DRM_ERROR("Partial read for checksum, res:%d\n", res);
DRM_DEBUG_DRIVER("Found existing EEPROM table with %d records",
DRM_ERROR("RAS table incorrect checksum or error:%d\n",
DRM_WARN("RAS records:%u exceeds 90%% of threshold:%d",
DRM_ERROR("RAS Table incorrect checksum or error:%d\n",
dev_info(adev->dev,
"records:%d threshold:%d, resetting RAS table header signature",
dev_err(adev->dev, "RAS records:%d exceed threshold:%d",
dev_warn(adev->dev, "GPU will be initialized due to bad_page_threshold = -2.");
DRM_INFO("Creating a new EEPROM table");
Might be worth making a separate patch to handle those inconsistencies. I agree that device is useful for this kind of error/warning/info
Kent
From: Lazar, Lijo <Lijo.Lazar@xxxxxxx>
Sent: Thursday, October 21, 2021 12:31 PM
To: Russell, Kent <Kent.Russell@xxxxxxx>; amd-gfx@xxxxxxxxxxxxxxxxxxxxx
Cc: Russell, Kent <Kent.Russell@xxxxxxx>; Tuikov, Luben <Luben.Tuikov@xxxxxxx>; Joshi, Mukul <Mukul.Joshi@xxxxxxx>
Subject: Re: [PATCH 1/2] drm/amdgpu: Warn when bad pages approaches 90% threshold
[Public]
Nit pick - suggest to use dev_warn for easy identification of the device.

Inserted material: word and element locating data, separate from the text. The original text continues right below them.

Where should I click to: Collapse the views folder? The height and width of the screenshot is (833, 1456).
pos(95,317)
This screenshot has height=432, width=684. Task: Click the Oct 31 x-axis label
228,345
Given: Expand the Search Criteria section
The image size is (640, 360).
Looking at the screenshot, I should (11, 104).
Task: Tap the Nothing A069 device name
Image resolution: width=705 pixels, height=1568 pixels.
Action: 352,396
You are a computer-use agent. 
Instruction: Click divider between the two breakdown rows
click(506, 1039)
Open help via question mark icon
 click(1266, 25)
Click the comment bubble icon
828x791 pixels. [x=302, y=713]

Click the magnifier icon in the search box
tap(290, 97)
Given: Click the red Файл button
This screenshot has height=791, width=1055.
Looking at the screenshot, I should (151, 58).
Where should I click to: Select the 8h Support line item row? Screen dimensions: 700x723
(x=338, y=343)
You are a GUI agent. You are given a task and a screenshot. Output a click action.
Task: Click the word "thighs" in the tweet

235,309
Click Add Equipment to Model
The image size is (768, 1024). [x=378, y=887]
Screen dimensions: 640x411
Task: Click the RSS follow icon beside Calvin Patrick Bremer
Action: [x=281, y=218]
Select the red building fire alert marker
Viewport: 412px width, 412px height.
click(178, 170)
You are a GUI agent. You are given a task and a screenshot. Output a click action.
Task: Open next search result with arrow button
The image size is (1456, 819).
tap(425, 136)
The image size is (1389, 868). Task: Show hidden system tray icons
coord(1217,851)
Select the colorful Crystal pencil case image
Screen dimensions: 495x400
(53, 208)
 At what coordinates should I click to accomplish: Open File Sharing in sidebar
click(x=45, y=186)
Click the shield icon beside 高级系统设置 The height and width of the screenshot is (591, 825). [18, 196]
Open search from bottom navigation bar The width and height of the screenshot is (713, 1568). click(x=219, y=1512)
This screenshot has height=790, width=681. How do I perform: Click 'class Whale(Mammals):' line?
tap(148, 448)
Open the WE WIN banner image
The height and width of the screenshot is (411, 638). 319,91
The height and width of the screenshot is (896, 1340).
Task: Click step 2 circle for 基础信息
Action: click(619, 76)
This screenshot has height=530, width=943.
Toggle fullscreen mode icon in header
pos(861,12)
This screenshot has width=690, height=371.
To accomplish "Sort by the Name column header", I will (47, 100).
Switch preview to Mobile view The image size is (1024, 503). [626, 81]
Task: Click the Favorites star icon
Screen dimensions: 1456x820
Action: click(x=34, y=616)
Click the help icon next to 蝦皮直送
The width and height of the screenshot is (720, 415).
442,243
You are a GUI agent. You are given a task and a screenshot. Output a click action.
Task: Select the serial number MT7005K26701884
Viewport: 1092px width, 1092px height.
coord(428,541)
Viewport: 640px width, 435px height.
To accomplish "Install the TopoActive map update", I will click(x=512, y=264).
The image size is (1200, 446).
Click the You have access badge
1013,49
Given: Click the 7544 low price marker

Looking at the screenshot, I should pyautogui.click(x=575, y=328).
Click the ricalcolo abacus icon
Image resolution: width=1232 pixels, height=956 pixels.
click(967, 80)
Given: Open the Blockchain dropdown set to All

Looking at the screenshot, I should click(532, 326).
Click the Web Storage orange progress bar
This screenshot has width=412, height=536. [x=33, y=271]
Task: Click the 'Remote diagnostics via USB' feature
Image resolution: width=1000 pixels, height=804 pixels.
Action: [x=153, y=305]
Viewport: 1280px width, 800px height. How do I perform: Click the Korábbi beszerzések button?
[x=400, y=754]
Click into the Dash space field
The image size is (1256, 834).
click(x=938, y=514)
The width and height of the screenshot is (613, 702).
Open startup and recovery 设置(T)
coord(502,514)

dmesg doesn't warn when the number of bad pages approaches the
threshold for page retirement. WARN when the number of bad pages
is at 90% or greater for easier checks and planning, instead of waiting
until the GPU is full of bad pages.
Cc: Luben Tuikov <luben.tuikov@xxxxxxx>
Cc: Mukul Joshi <Mukul.Joshi@xxxxxxx>
Signed-off-by: Kent Russell <kent.russell@xxxxxxx>
---
drivers/gpu/drm/amd/amdgpu/amdgpu_ras_eeprom.c | 6 ++++++
1 file changed, 6 insertions(+)
diff --git a/drivers/gpu/drm/amd/amdgpu/amdgpu_ras_eeprom.c b/drivers/gpu/drm/amd/amdgpu/amdgpu_ras_eeprom.c
index f4c05ff4b26c..ce5089216474 100644
--- a/drivers/gpu/drm/amd/amdgpu/amdgpu_ras_eeprom.c
+++ b/drivers/gpu/drm/amd/amdgpu/amdgpu_ras_eeprom.c
@@ -1077,6 +1077,12 @@ int amdgpu_ras_eeprom_init(struct amdgpu_ras_eeprom_control *control,
if (res)
DRM_ERROR("RAS table incorrect checksum or error:%d\n",
res);
+
+ /* Warn if we are at 90% of the threshold or above */
+ if ((10 * control->ras_num_recs) >= (ras->bad_page_cnt_threshold * 9))
+ DRM_WARN("RAS records:%u exceeds 90%% of threshold:%d",
+ control->ras_num_recs,
+ ras->bad_page_cnt_threshold);
} else if (hdr->header == RAS_TABLE_HDR_BAD &&
amdgpu_bad_page_threshold != 0) {
res = __verify_ras_table_checksum(control);
--
2.25.1